### What to produce
Output a verbatim copy of the data, cut off after the line that contains "Task: Open Adobe XD from the dock".

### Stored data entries
BEGIN

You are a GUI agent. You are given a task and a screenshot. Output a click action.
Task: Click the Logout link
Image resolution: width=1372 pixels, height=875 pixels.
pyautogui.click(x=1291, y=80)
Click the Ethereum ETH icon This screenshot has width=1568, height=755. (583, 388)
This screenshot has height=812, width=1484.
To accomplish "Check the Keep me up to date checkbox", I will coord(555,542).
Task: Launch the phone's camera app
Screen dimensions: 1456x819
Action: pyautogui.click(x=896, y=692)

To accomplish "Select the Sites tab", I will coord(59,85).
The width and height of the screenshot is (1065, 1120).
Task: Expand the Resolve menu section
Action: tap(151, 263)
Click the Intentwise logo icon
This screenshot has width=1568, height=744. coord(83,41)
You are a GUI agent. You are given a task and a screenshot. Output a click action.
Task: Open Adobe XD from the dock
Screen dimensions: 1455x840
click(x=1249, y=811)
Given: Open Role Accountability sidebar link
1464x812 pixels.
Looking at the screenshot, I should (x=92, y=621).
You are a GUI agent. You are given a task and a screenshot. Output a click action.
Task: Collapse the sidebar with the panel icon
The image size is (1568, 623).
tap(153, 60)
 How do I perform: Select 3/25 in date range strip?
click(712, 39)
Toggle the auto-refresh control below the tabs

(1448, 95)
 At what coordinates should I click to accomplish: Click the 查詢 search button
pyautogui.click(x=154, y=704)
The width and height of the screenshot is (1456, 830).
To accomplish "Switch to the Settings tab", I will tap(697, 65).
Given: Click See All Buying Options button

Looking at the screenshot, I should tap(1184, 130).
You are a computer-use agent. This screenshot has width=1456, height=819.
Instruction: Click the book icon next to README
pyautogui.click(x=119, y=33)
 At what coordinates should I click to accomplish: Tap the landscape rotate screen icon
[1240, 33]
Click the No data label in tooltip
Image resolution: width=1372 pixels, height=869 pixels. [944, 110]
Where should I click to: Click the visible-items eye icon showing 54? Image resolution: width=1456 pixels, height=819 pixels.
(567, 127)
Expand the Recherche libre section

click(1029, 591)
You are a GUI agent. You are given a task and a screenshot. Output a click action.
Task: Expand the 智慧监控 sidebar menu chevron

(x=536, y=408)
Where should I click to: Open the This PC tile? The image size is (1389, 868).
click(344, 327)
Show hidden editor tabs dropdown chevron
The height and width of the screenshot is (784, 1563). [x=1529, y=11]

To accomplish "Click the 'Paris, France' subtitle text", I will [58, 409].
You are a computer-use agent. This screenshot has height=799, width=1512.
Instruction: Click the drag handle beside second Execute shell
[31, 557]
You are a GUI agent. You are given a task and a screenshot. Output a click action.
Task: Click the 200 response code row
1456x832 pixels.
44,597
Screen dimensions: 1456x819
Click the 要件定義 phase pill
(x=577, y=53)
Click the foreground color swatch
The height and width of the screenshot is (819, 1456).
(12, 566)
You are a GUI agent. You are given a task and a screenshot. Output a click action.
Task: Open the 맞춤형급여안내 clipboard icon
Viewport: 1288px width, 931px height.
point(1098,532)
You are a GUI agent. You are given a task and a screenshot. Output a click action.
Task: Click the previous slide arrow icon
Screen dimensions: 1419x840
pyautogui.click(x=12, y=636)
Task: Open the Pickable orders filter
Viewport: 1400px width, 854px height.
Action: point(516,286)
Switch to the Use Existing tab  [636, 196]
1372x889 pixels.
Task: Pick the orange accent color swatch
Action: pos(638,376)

END

### The answer
You are a GUI agent. You are given a task and a screenshot. Output a click action.
Task: Click the Logout link
Image resolution: width=1372 pixels, height=875 pixels.
pyautogui.click(x=1291, y=80)
Click the Ethereum ETH icon This screenshot has width=1568, height=755. (583, 388)
This screenshot has height=812, width=1484.
To accomplish "Check the Keep me up to date checkbox", I will coord(555,542).
Task: Launch the phone's camera app
Screen dimensions: 1456x819
Action: pyautogui.click(x=896, y=692)

To accomplish "Select the Sites tab", I will coord(59,85).
The width and height of the screenshot is (1065, 1120).
Task: Expand the Resolve menu section
Action: tap(151, 263)
Click the Intentwise logo icon
This screenshot has width=1568, height=744. coord(83,41)
You are a GUI agent. You are given a task and a screenshot. Output a click action.
Task: Open Adobe XD from the dock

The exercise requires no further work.